Resume partial repayment on a voluntary basis
Under the announcement on 23 February 2022, corporate customers currently participating in the Scheme may, at any time, opt to start to resume partial repayment of the original principal repayment amount on a voluntary basis. In principle, borrowers can resume repaying 20% of the original principal repayment amount over a period of one year. Under the announcement on 20 October 2022, a two-year 50% principal repayment option will be offered under the Scheme. The specific treatments of different types of loans are set out below:
- For instalment loans, such as mortgage loans and commercial vehicle loans, customers may start to repay 20% of the original principal repayment amount for one year, or 50% of the original principal repayment amount for two years. Customers currently participating in the 20% principal repayment option may, when the one-year period expires, choose to continue to repay 20% of the principal for another one year, or to transition anytime to the 50% principal repayment option for two years. Referencing past practice, the loan tenor should generally be extended correspondingly. Banks should apply the same treatment to commercial vehicle loans taken out by personal customers.

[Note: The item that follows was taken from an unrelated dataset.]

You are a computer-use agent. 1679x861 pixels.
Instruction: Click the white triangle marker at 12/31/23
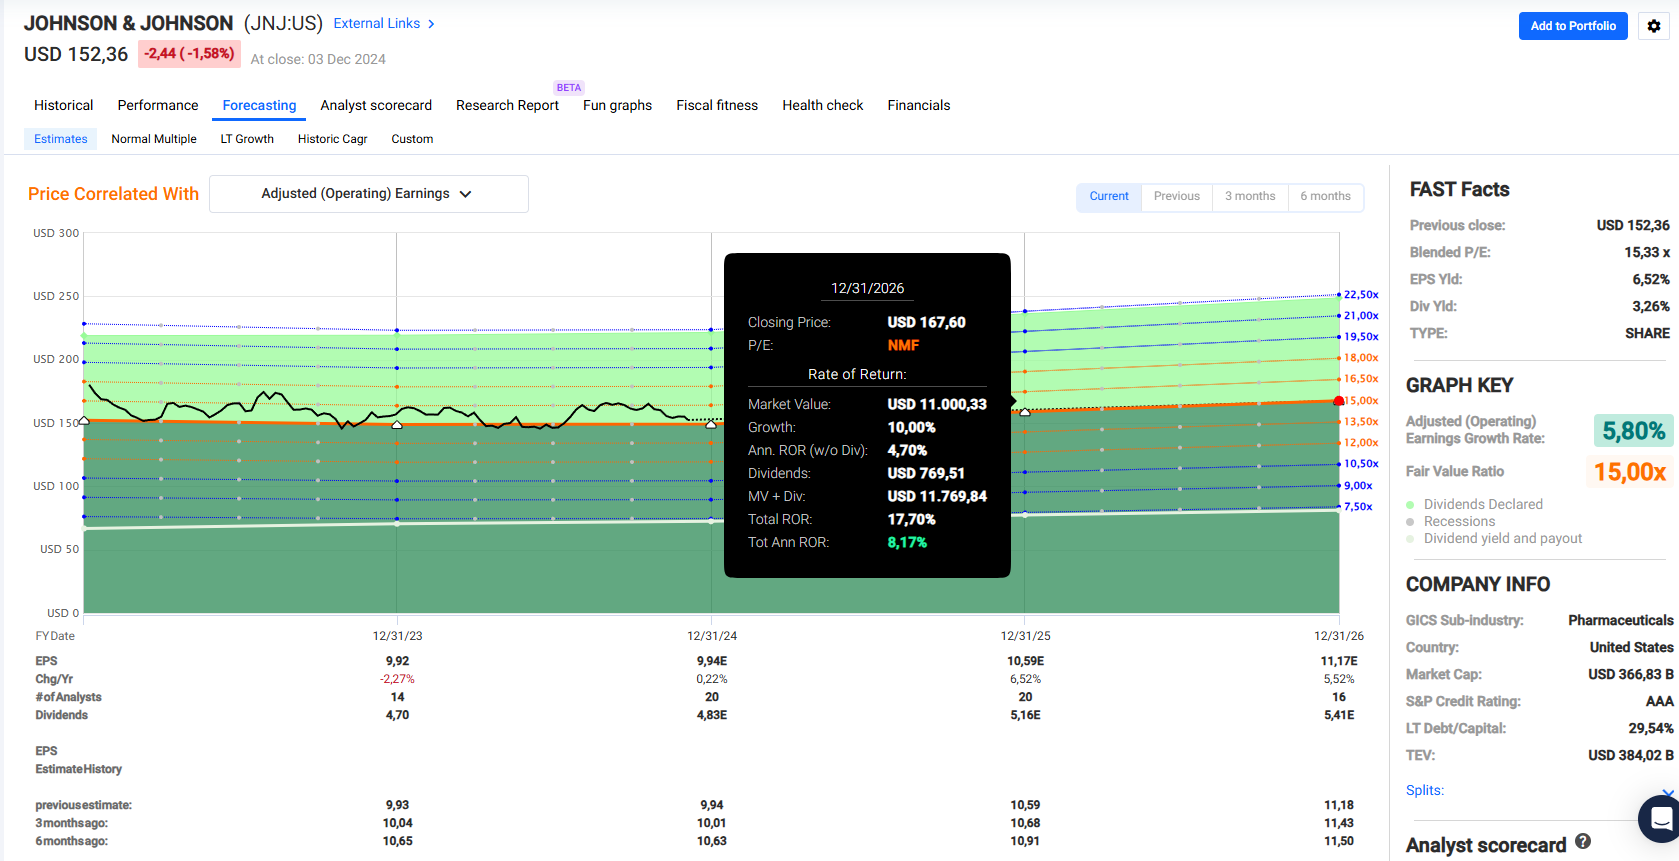[397, 425]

- For trade facilities, loans with bullet payments falling due within one year and outstanding revolving facilities, banks may discuss with customers having regard to the actual circumstances and allow them to repay the amount due by regular instalments over a period of two years.
Banks may tailor-make a specific partial principal repayment arrangement for a particular customer, so long as the terms of the partial principal repayment arrangement are no less favourable than the aforesaid partial principal repayment options and are accepted by the customer, unless the customer explicitly asks for a less favourable arrangement taking into account its own circumstances.
How to apply?
In regards to the extension of principal payment holidays, banks will not issue individual notifications to eligible customers regarding the extension of the Scheme. Corporate customers in need of relief are requested to contact their banks. Banks may request customers (especially those who have been granted multiple extensions of payment holidays) to provide up-to-date business and financial information to better understand their needs when processing their cases.
Enquiries or feedback
For any enquiries or feedback for the Scheme, you may contact the HKMA's dedicated email account: ppphs@hkma.gov.hk or enquiry hotline: (852)2878 1199.
1 For loans which have been extended for 540 days or more successively since first drawdown, banks have the flexibility to offer different forms of suitable credit relief to help the customers ride out the current difficulties, subject to prudent risk management principles.
2 For trade loans which have been extended for 270 days or more successively since first drawdown, banks may adopt a flexible approach and consider whether other forms of relief are more suitable to help the customers ride out the current difficulties on a case-by-case basis, subject to prudent risk management principles.